---- Document text

In 2016, more than two Arizonans died every day due to opioid-related causes, with a tripling in the number of deaths due to heroin since 2012. On June 5, 2017, Governor Doug Ducey issued his first public health emergency declaration, which called for a statewide effort to reduce opioid deaths in Arizona. The Department of Health (ADHS) established an Enhanced Surveillance Advisory following the declaration. The Surveillance reported 1213 suspected opioid deaths and 7730 suspected overdoses since June 15, 2017. (www. azhealth.gov/opioid) On April 26, 2018 the Opiate Act went into effect and will impact prescribers, patients, and nurses in all practice areas.

It is often difficult to move evidence to the practice setting. However, when official policy is involved it becomes a requirement to know the new laws, understand how to be the best patient advocate, and respond to patients' concerns in a way that is supportive. Below is practical and valuable information that every nurse needs to know.

Patient Safety

Preventing harm to patients from medications, or adverse drug events, is a patient safety priority, not only in hospitals, but also across the continuum of care. An overdose is an example of an adverse drug event. People who have a nonfatal drug overdose are at a very high risk for another overdose.

So improving the discharge process from hospitals and integrating overdose education are opportunities for intervention that may result in improved patient health and preventing death.

Who is at risk for overdose?

* Anyone taking a high daily dose of opioids, coprescription of benzodiazepines or who have a history of overdose are at risk for overdose from opioid abuse

* Patients receiving rotating opioid medication regimens (and thus are at risk for incomplete cross-tolerance)

* Patients discharged from emergency medical care following opioid overdose

* Patients with a legitimate medical need for analgesia (chronic pain), coupled with a suspected or confirmed history of substance abuse, dependence or non-medical use of prescription or illicit opioids

* Someone who is completing mandatory/ voluntary opioid detoxification or abstinent for a period of time

* Someone who was recently released from incarceration and a past user or abuser of opioids

Advocacy and Education

In April 2018, Dr. Jerome Adams, the US Surgeon General, issued a rare public health advisory calling on more Americans to carry naloxone, a lifesaving medication that can reverse the effects of an opioid overdose. Naloxone is an opioid antagonist that is used to temporarily reverse the respiratory depressant effects of an opioid overdose. Dr. Cara Christ, Director Arizona Department of

Health Services (ADHS) issued a standing order for naloxone in 2017. This means that if a patient is unable to obtain a prescription for naloxone, they can still access the drug at a pharmacy. Nurses can inform patients at risk and their families to purchase naloxone at home for ease of access. It's easy to use.

--------
---- Record extracts

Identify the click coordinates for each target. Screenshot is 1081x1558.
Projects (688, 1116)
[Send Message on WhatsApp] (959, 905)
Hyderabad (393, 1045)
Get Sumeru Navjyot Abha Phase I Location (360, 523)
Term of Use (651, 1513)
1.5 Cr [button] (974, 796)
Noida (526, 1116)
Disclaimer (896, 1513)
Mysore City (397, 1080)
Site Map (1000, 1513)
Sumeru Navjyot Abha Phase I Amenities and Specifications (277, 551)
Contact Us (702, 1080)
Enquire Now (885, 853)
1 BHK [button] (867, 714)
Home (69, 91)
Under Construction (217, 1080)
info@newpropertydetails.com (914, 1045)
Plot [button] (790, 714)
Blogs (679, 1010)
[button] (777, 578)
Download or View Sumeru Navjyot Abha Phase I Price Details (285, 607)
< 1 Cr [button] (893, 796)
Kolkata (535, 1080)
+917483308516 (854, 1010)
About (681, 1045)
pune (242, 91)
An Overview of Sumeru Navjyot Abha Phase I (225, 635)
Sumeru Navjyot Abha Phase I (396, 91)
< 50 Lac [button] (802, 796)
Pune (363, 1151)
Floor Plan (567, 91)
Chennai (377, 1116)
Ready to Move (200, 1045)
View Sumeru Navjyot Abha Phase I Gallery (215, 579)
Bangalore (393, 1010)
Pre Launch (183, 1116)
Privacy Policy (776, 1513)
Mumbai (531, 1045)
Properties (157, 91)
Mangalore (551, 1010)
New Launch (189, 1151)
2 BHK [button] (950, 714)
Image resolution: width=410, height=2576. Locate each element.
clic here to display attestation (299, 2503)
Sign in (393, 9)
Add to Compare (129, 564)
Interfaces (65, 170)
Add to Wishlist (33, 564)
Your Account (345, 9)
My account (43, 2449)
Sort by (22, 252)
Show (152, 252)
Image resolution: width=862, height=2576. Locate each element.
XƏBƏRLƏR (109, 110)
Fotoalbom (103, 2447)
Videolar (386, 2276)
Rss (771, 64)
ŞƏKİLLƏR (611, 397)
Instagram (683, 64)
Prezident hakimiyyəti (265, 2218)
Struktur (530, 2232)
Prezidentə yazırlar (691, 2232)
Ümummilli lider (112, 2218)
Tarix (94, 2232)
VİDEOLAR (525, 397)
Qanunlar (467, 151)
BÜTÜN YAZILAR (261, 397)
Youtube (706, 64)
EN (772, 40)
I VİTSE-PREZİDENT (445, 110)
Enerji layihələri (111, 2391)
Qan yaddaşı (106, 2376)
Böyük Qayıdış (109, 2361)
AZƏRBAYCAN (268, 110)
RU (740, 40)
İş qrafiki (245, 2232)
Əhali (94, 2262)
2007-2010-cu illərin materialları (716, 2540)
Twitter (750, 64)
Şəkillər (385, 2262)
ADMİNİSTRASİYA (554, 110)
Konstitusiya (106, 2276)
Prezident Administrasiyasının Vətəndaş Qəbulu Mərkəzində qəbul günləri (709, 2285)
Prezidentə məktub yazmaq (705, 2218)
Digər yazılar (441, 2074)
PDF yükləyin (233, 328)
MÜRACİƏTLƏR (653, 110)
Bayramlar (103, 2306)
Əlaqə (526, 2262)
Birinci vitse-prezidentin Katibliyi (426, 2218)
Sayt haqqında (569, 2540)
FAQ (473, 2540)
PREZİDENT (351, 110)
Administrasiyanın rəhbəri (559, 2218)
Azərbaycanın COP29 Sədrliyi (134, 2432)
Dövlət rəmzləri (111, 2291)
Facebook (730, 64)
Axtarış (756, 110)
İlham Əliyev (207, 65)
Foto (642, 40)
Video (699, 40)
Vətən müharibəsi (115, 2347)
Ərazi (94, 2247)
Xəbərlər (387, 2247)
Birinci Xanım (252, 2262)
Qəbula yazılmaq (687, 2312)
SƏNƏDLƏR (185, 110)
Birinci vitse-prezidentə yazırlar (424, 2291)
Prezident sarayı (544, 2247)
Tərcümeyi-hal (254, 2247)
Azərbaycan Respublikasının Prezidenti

--------

To do:
a – Decide whether each statement agrees with the passage on opioid overdose in Arizona: (i) The Opiate Act went into effect on April 26, 2018. (ii) Naloxone permanently reverses the respiratory depressant effects of an opioid overdose. (iii) People who have had a nonfatal drug overdose are at a very high risk for another. Answer yes or no for each, quoting the deciding words of the passage.
b – Reproduce word for word everything in the passage on opioid overdose in Arizona from "It is often" down to "risk for overdose?".

Responses per task:
a –
(i) Yes: "On April 26, 2018 the Opiate Act went into effect"
(ii) No: "used to temporarily reverse the respiratory depressant effects of an opioid overdose"
(iii) Yes: "People who have a nonfatal drug overdose are at a very high risk for another overdose."

b –
It is often difficult to move evidence to the practice setting. However, when official policy is involved it becomes a requirement to know the new laws, understand how to be the best patient advocate, and respond to patients' concerns in a way that is supportive. Below is practical and valuable information that every nurse needs to know.

Patient Safety

Preventing harm to patients from medications, or adverse drug events, is a patient safety priority, not only in hospitals, but also across the continuum of care. An overdose is an example of an adverse drug event. People who have a nonfatal drug overdose are at a very high risk for another overdose.

So improving the discharge process from hospitals and integrating overdose education are opportunities for intervention that may result in improved patient health and preventing death.

Who is at risk for overdose?